One other great gift I have received from my play in the past few months and a contributing factor to a lot of my success in the game is a new friend. He gives me large amounts of advice that most other people are probably paying for to have given to them. I try hard to listen to most of it, because he gives a lot and I am sometimes hit and miss with some of the math. I am deeply indebted to him. If there is ever a way I can repay him for all of his great advice, I will gladly jump at the chance. And, at some point in time, I will have to pass along some of his knowledge to other players. And, yes, I know what is not supposed to be shared with anyone, still. I will honor your request concerning that. But translating some of the basics you have given me would be one way I could show my gratitude for you and sort of repay you for all you have done(so unselfishly) for me. After reading this paragraph, I'm sure you know that it's you I'm talking about. Coo. :)
Folks, I honestly haven't kept accurate upkeep of my blog or my records.

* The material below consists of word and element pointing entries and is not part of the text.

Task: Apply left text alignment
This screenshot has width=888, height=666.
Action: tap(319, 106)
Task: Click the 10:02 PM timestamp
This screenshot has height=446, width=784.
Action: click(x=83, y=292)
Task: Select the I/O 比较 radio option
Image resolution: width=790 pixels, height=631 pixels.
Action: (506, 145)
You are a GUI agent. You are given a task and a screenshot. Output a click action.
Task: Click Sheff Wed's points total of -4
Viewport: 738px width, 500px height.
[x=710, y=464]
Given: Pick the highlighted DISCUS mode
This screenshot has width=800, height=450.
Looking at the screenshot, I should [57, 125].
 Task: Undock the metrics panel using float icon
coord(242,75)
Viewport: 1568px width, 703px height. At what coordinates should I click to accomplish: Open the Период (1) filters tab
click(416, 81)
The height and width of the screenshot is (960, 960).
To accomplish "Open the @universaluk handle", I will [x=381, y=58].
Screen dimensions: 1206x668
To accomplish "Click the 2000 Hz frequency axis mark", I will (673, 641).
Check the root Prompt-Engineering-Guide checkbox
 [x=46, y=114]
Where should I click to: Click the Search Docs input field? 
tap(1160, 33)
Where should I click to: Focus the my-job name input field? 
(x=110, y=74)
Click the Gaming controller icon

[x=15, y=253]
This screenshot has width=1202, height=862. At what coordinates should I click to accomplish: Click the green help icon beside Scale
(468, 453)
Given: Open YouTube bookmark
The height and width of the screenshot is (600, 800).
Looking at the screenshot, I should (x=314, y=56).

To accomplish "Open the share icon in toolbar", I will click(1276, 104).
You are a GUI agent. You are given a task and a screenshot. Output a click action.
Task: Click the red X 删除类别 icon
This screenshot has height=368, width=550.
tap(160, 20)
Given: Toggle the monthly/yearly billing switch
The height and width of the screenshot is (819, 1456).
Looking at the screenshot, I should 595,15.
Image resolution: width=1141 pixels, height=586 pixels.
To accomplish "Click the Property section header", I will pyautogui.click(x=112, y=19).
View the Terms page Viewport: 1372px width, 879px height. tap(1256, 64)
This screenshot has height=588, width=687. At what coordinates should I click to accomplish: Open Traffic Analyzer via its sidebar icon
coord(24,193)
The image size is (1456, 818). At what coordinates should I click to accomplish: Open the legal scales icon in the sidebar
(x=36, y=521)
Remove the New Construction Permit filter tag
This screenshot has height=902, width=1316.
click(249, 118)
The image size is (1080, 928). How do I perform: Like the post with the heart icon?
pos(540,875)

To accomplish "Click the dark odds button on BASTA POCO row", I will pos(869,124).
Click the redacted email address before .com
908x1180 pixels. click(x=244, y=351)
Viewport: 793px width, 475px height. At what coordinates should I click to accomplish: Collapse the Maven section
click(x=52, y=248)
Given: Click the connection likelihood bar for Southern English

And it is hard for me to discuss key details concerning the 2 weeks of final tables I recently experienced. But I am going to make a better effort of record keeping and reporting to you more often. Even if no-one sees this, it is good for myself and my game to share these thoughts. But, the better thing behind all of this is if it could actually help someone else in improving their game in some way, shape, or manner. I'm capable of professor status by no means. But maybe some of the things I write could inspire a new player to make the attempt at this.
The better I've gotten at this game, the more boring it's become. Let me explain. Often, there are times when it is early in a tournament that I have to sit and wait a lot for a decent hand to get that first win and a few chips under me. It can be boring having to sit there, but I use that time wisely, by observing my opponents and how they are playing. This way, when it is time for me to play in a hand, I have a brief history of someone's current play and know better how to respond to their bets or lack thereof. Not always am I able to observe them well, it is still something I am trying to improve upon. You can learn a lot by watching. I know hand selection is key, placing bets commensurate to the pot, folding and raising in the right places, and not calling someone with a below avg. hand with low odds(outs). Players who do the opposite of this set themselves up to lose in the long run. So this is why I watch what they do. Because if I am on a solid hand against a loose player whom I feel may have a weaker hand, I will either call his large bets to the river and let him "feed" me or raise him heavily. But the real key for me is to get his money into the pot if I know I have him, so sometimes I play a little slow where I know a raise may create a fold and stop me from maximizing my income on the given hand. Then, on the river, if it's just he/she and I, and I'm confident about my hand, I might either throw a half-pot or larger bet out in the hopes that they call or just one more light bet that is most definitely going to get a call(a value bet) and thicken up the pot for me when the cards turn over. One of the many facets of betting I have been learning about in this game. I can also say that the best instructor in this game is good old trial and error. Play, play, and play some more. Make a mistake, good, learn from it and play another game. I think by playing thousands of hands the last 7 months, I have really gained some extra knowledge of the game this way.
I would like to relax and enjoy the rest of my holiday now, so I hope this post has been entertaining to all. And I will be making a better effort to post more often. Thank you for your time and Happy 4th of July!